=== Aim of the exercise ===
Beginning with the line that holds "You are a GUI", copy each line exactly through the end of the entries, but leave the pictures out.

(Dataset entries)

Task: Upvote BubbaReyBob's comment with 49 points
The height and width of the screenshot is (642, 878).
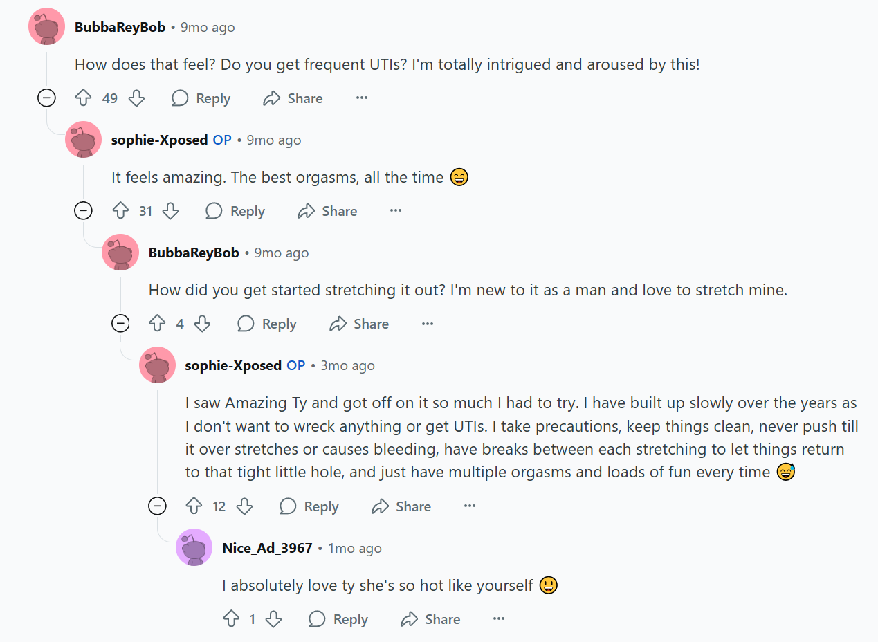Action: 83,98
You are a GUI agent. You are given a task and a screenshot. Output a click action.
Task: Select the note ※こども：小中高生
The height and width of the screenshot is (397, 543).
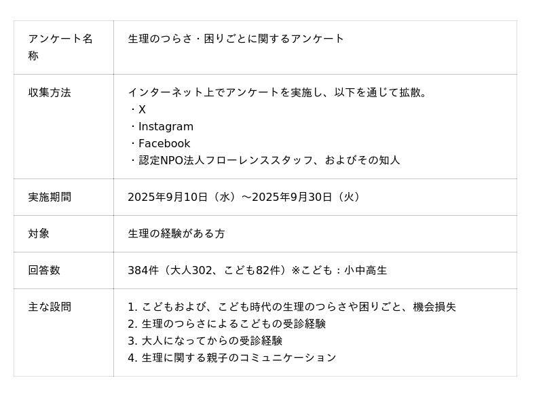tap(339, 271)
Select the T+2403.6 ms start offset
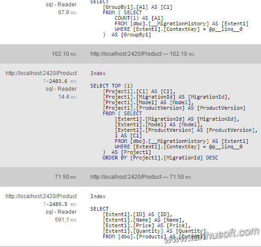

(End Dataset entries)

=== Response area ===
You are a GUI agent. You are given a task and a screenshot. Output a click action.
Task: Select the note ※こども：小中高生
The height and width of the screenshot is (397, 543).
tap(339, 271)
Select the T+2403.6 ms start offset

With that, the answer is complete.